* **Description of the task**:
With "computer" as the search word, show every line of the material that has it.
-- Extracted entries follows --
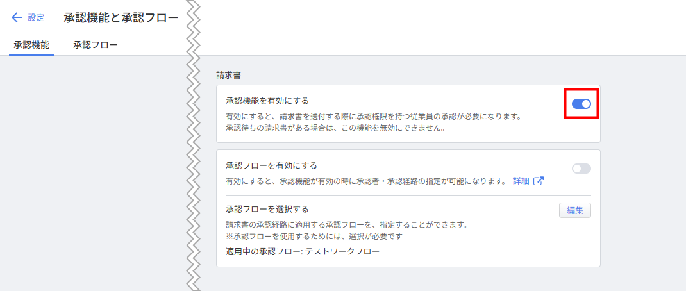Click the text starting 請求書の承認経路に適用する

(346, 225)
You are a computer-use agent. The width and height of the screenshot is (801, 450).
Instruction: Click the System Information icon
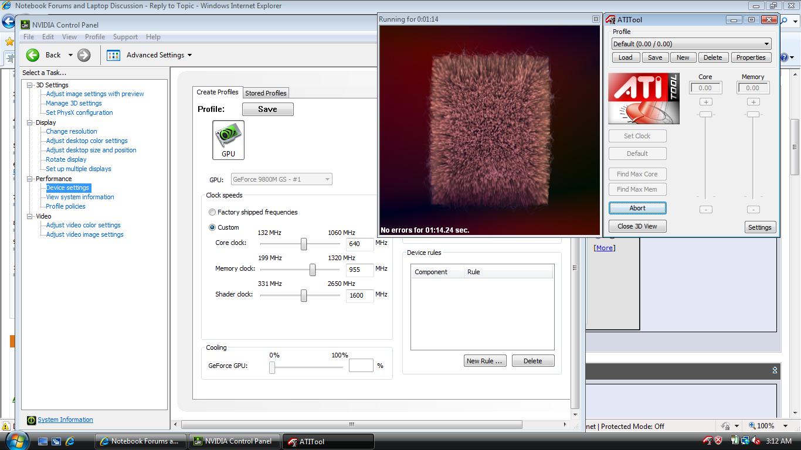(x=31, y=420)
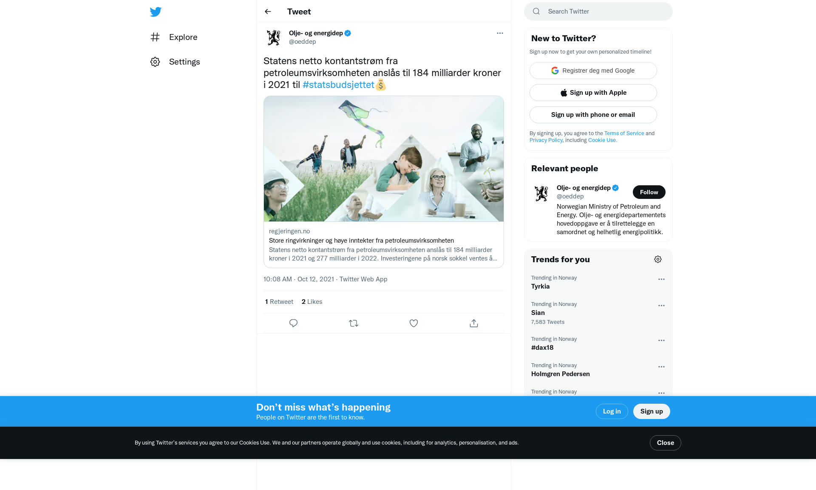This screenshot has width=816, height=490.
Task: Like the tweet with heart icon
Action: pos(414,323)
-- Extracted entries concluded --
-- Extracted entries follows --
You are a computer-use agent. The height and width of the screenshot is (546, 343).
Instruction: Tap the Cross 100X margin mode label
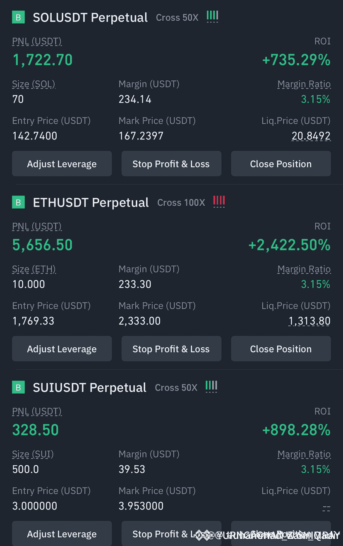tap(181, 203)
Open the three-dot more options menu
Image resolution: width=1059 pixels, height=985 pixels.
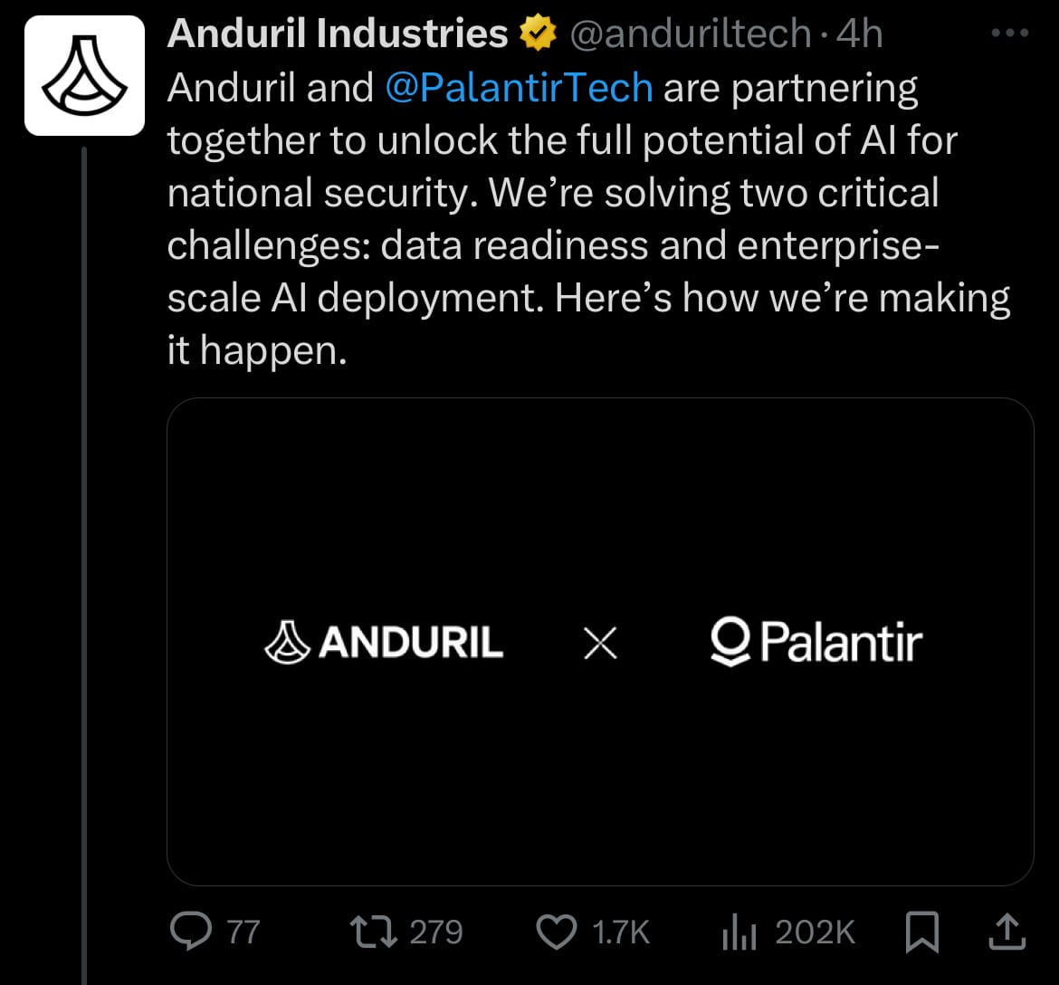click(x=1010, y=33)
-- Extracted entries concluded --
* **Output for this task**:
You are a computer-use agent. The width and height of the screenshot is (801, 450).
You are a computer-use agent. The height and width of the screenshot is (546, 343).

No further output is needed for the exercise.